PROMPT =>
Check each line of the entries below for the string "skins"; copy every line where it appears.

SOURCE DATA =>
□ □ □ □ □ □ □

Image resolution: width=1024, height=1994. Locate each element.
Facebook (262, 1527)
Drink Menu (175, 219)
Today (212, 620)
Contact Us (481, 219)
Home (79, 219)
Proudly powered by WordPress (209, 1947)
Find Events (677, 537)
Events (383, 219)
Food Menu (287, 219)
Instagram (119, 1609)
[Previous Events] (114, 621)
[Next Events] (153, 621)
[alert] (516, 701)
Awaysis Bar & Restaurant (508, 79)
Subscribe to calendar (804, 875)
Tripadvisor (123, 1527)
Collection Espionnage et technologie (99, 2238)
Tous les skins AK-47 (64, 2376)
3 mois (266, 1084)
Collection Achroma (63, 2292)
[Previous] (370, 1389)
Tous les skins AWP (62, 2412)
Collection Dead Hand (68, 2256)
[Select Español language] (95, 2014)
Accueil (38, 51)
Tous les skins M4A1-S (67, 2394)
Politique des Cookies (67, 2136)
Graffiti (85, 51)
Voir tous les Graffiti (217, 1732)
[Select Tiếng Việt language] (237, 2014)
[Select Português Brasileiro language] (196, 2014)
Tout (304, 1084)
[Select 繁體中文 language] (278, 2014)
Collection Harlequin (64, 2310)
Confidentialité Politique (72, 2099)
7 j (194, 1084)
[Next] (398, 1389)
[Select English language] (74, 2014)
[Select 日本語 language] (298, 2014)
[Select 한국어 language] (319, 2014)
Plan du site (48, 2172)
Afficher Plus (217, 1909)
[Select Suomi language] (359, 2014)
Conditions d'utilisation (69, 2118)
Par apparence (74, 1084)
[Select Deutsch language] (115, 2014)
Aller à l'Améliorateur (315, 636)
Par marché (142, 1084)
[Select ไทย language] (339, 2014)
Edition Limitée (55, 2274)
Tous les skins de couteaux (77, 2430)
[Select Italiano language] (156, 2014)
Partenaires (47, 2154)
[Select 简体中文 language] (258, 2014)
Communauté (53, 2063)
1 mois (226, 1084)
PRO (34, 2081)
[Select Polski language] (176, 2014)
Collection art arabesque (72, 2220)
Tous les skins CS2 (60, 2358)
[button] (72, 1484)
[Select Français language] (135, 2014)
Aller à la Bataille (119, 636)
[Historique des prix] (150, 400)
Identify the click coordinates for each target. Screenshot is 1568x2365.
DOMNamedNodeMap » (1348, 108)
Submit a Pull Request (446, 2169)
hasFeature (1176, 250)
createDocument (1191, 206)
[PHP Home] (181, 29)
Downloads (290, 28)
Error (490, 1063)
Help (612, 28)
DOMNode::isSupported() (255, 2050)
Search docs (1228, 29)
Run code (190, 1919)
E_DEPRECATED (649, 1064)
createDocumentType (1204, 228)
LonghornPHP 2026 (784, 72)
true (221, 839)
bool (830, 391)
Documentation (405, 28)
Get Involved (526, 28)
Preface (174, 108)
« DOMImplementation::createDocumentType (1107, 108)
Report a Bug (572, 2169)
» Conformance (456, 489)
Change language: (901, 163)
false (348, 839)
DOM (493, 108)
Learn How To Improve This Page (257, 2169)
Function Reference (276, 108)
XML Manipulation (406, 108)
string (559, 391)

□ □ □ □ □ □ □

ANSWER TO THE EXERCISE =>
Tous les skins AK-47 (64, 2376)
Tous les skins AWP (62, 2412)
Tous les skins M4A1-S (67, 2394)
Tous les skins de couteaux (77, 2430)
Tous les skins CS2 (60, 2358)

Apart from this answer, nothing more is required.